**Activity:**
The records below should be printed once more, exactly as they appear.

Provided records below:

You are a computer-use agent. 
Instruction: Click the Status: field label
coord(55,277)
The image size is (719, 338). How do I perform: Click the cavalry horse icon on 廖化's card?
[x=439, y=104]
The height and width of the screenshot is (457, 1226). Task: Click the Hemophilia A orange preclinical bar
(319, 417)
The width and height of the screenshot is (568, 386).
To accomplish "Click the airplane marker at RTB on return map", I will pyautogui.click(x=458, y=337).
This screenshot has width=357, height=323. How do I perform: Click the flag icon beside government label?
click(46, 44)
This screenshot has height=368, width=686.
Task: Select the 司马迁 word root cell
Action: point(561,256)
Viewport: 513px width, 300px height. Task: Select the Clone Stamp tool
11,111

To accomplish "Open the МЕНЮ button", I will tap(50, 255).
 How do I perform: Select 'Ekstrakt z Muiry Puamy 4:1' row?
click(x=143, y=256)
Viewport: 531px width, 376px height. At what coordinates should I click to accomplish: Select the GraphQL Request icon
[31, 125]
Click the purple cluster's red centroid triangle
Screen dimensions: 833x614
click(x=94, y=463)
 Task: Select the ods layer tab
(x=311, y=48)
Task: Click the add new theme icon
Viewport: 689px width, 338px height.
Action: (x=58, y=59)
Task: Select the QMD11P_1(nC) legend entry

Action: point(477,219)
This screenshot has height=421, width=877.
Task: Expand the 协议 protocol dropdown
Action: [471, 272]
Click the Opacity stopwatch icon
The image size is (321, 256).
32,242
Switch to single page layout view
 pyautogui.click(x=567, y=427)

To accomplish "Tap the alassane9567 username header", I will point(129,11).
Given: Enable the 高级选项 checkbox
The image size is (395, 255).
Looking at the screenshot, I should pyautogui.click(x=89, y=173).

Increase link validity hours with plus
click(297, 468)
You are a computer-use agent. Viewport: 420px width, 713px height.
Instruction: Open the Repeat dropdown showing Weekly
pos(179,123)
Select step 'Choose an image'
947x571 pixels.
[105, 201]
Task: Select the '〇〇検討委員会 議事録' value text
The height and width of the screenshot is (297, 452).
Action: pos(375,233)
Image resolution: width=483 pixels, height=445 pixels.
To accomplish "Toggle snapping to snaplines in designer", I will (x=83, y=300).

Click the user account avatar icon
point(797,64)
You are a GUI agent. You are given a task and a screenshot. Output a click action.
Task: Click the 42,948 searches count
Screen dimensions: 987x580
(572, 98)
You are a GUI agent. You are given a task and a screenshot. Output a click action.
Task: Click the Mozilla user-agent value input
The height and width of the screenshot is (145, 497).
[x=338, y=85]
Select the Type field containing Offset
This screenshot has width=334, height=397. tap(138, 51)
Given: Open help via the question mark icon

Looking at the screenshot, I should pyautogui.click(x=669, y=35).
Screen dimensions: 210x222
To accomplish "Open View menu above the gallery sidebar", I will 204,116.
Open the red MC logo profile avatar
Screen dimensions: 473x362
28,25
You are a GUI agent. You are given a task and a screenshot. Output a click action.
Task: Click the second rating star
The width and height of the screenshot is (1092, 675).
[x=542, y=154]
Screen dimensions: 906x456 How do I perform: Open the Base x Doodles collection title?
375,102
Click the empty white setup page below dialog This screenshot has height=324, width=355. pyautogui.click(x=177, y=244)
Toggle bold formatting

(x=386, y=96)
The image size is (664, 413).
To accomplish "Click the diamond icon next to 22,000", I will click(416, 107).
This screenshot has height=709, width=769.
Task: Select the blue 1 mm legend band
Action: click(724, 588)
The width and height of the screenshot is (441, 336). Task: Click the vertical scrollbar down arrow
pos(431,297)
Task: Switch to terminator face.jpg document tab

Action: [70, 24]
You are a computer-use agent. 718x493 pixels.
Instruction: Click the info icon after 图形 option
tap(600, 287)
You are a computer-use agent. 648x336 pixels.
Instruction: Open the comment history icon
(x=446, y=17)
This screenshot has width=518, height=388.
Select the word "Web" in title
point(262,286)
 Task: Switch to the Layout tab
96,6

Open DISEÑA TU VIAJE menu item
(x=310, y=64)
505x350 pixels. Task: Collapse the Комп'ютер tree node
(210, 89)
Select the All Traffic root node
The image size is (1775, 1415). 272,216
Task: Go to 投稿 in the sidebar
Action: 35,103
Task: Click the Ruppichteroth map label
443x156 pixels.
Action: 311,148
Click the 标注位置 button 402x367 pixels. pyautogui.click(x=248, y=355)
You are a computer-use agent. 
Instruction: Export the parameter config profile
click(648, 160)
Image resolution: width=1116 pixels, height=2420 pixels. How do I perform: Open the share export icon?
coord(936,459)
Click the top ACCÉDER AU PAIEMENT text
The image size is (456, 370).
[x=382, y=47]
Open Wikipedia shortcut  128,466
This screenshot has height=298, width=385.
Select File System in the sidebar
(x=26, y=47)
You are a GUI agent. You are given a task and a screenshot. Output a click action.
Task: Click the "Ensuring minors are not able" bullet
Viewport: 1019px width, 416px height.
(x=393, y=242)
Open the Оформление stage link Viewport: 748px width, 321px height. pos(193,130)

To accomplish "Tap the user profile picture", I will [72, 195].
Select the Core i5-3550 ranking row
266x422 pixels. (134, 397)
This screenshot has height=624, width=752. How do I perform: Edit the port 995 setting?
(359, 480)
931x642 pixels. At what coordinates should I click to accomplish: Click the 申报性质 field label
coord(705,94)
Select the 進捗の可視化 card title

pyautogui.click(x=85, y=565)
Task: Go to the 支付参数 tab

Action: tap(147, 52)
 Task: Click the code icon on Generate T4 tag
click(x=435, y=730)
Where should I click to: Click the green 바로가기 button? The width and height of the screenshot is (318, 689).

End of Provided records.

**Result for this exercise:**
You are a computer-use agent. 
Instruction: Click the Status: field label
coord(55,277)
The image size is (719, 338). How do I perform: Click the cavalry horse icon on 廖化's card?
[x=439, y=104]
The height and width of the screenshot is (457, 1226). Task: Click the Hemophilia A orange preclinical bar
(319, 417)
The width and height of the screenshot is (568, 386).
To accomplish "Click the airplane marker at RTB on return map", I will pyautogui.click(x=458, y=337).
This screenshot has width=357, height=323. How do I perform: Click the flag icon beside government label?
click(46, 44)
This screenshot has height=368, width=686.
Task: Select the 司马迁 word root cell
Action: point(561,256)
Viewport: 513px width, 300px height. Task: Select the Clone Stamp tool
11,111

To accomplish "Open the МЕНЮ button", I will tap(50, 255).
 How do I perform: Select 'Ekstrakt z Muiry Puamy 4:1' row?
click(x=143, y=256)
Viewport: 531px width, 376px height. At what coordinates should I click to accomplish: Select the GraphQL Request icon
[31, 125]
Click the purple cluster's red centroid triangle
Screen dimensions: 833x614
click(x=94, y=463)
 Task: Select the ods layer tab
(x=311, y=48)
Task: Click the add new theme icon
Viewport: 689px width, 338px height.
Action: (x=58, y=59)
Task: Select the QMD11P_1(nC) legend entry

Action: point(477,219)
This screenshot has height=421, width=877.
Task: Expand the 协议 protocol dropdown
Action: [471, 272]
Click the Opacity stopwatch icon
The image size is (321, 256).
32,242
Switch to single page layout view
 pyautogui.click(x=567, y=427)

To accomplish "Tap the alassane9567 username header", I will point(129,11).
Given: Enable the 高级选项 checkbox
The image size is (395, 255).
Looking at the screenshot, I should pyautogui.click(x=89, y=173).

Increase link validity hours with plus
click(297, 468)
You are a computer-use agent. Viewport: 420px width, 713px height.
Instruction: Open the Repeat dropdown showing Weekly
pos(179,123)
Select step 'Choose an image'
947x571 pixels.
[105, 201]
Task: Select the '〇〇検討委員会 議事録' value text
The height and width of the screenshot is (297, 452).
Action: pos(375,233)
Image resolution: width=483 pixels, height=445 pixels.
To accomplish "Toggle snapping to snaplines in designer", I will (x=83, y=300).

Click the user account avatar icon
point(797,64)
You are a GUI agent. You are given a task and a screenshot. Output a click action.
Task: Click the 42,948 searches count
Screen dimensions: 987x580
(572, 98)
You are a GUI agent. You are given a task and a screenshot. Output a click action.
Task: Click the Mozilla user-agent value input
The height and width of the screenshot is (145, 497).
[x=338, y=85]
Select the Type field containing Offset
This screenshot has width=334, height=397. tap(138, 51)
Given: Open help via the question mark icon

Looking at the screenshot, I should pyautogui.click(x=669, y=35).
Screen dimensions: 210x222
To accomplish "Open View menu above the gallery sidebar", I will 204,116.
Open the red MC logo profile avatar
Screen dimensions: 473x362
28,25
You are a GUI agent. You are given a task and a screenshot. Output a click action.
Task: Click the second rating star
The width and height of the screenshot is (1092, 675).
[x=542, y=154]
Screen dimensions: 906x456 How do I perform: Open the Base x Doodles collection title?
375,102
Click the empty white setup page below dialog This screenshot has height=324, width=355. pyautogui.click(x=177, y=244)
Toggle bold formatting

(x=386, y=96)
The image size is (664, 413).
To accomplish "Click the diamond icon next to 22,000", I will click(416, 107).
This screenshot has height=709, width=769.
Task: Select the blue 1 mm legend band
Action: click(724, 588)
The width and height of the screenshot is (441, 336). Task: Click the vertical scrollbar down arrow
pos(431,297)
Task: Switch to terminator face.jpg document tab

Action: [70, 24]
You are a computer-use agent. 718x493 pixels.
Instruction: Click the info icon after 图形 option
tap(600, 287)
You are a computer-use agent. 648x336 pixels.
Instruction: Open the comment history icon
(x=446, y=17)
This screenshot has width=518, height=388.
Select the word "Web" in title
point(262,286)
 Task: Switch to the Layout tab
96,6

Open DISEÑA TU VIAJE menu item
(x=310, y=64)
505x350 pixels. Task: Collapse the Комп'ютер tree node
(210, 89)
Select the All Traffic root node
The image size is (1775, 1415). 272,216
Task: Go to 投稿 in the sidebar
Action: 35,103
Task: Click the Ruppichteroth map label
443x156 pixels.
Action: 311,148
Click the 标注位置 button 402x367 pixels. pyautogui.click(x=248, y=355)
You are a computer-use agent. 
Instruction: Export the parameter config profile
click(648, 160)
Image resolution: width=1116 pixels, height=2420 pixels. How do I perform: Open the share export icon?
coord(936,459)
Click the top ACCÉDER AU PAIEMENT text
The image size is (456, 370).
[x=382, y=47]
Open Wikipedia shortcut  128,466
This screenshot has height=298, width=385.
Select File System in the sidebar
(x=26, y=47)
You are a GUI agent. You are given a task and a screenshot. Output a click action.
Task: Click the "Ensuring minors are not able" bullet
Viewport: 1019px width, 416px height.
(x=393, y=242)
Open the Оформление stage link Viewport: 748px width, 321px height. pos(193,130)

To accomplish "Tap the user profile picture", I will [72, 195].
Select the Core i5-3550 ranking row
266x422 pixels. (134, 397)
This screenshot has height=624, width=752. How do I perform: Edit the port 995 setting?
(359, 480)
931x642 pixels. At what coordinates should I click to accomplish: Click the 申报性质 field label
coord(705,94)
Select the 進捗の可視化 card title

pyautogui.click(x=85, y=565)
Task: Go to the 支付参数 tab

Action: tap(147, 52)
 Task: Click the code icon on Generate T4 tag
click(x=435, y=730)
Where should I click to: Click the green 바로가기 button? The width and height of the screenshot is (318, 689).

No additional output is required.